I live in the in-between space, the area between the singular demand of a task (write your name here) and the myriad ways to accomplish that task.

To the extent that there was a purpose attached to the development of Cubism, and thus to the earlier Cubist works of Braque and his distant collaborator Pablo Picasso, it had to do with presenting subject and form from different perspectives within a single composition. For example, the candelabra of the title of Braque’s painting can be seen in profile at the centre of the painting; we see it from the side, as we might when we enter a room and see a candelabra on a dining room table.

However, immediately behind the depiction of the candlestick, we can see its pedestal tilted upwards, as if we were looking at the object from directly below. This play of perspective allows the viewer to see, experience and think about the candlestick in different ways, and it also creates a formal dialogue between the upward-tilted pedestal (which is round) and the painting’s other major object, the violin (whose round body is discernible, albeit fragmentarily, in the bottom left corner of the composition).

The relationship between the candlestick and the violin, or at least the fragments of it that catch the viewer’s eye, evokes for me a certain lyrical association: the two forms are structurally separate, yet subtly linked by a common roundness in what can only be described as a geometric and fragmentary composition.

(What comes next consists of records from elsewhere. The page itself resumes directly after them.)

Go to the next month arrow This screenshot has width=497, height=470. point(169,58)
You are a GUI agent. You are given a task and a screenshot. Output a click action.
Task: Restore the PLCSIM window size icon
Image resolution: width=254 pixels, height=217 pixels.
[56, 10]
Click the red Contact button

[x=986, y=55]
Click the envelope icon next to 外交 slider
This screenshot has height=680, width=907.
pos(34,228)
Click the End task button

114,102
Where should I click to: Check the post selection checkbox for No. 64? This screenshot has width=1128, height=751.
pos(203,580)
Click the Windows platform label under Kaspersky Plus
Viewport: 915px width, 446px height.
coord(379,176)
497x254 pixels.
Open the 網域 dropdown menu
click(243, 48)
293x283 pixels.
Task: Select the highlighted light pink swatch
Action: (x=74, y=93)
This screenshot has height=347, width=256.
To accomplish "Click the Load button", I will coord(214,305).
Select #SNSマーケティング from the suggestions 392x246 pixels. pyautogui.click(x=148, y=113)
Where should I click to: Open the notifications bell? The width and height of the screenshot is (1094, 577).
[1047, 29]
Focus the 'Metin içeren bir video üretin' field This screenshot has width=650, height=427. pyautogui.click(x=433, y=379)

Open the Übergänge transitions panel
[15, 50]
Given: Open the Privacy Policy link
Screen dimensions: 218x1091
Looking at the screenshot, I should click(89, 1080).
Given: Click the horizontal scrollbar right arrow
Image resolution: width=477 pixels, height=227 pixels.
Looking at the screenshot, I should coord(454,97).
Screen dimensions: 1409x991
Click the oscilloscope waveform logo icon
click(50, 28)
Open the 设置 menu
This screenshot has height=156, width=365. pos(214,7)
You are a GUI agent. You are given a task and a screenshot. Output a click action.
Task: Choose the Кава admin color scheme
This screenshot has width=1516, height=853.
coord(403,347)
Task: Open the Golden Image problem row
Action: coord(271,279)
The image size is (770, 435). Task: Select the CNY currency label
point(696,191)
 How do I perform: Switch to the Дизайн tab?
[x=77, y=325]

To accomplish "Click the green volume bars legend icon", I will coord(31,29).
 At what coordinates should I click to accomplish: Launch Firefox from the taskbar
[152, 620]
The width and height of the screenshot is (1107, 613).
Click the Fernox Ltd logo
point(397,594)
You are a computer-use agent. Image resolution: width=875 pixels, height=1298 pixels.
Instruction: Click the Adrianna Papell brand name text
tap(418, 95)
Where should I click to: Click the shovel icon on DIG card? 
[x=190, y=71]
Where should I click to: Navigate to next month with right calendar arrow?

“The subject is not the object,” Braque writes. “It is a new unity, a lyricism that arises entirely from the means used.” Here he is speaking partly in the language of poetry, and I interpret this quote as meaning that the objects in the painting — the candlestick and the violin — what in poetry we might call the content, are less important in Cubism than how these objects relate to one another in the composition, that is, the form. I find it profound that these round shapes seem to find each other from different places in a fragmented, angular composition.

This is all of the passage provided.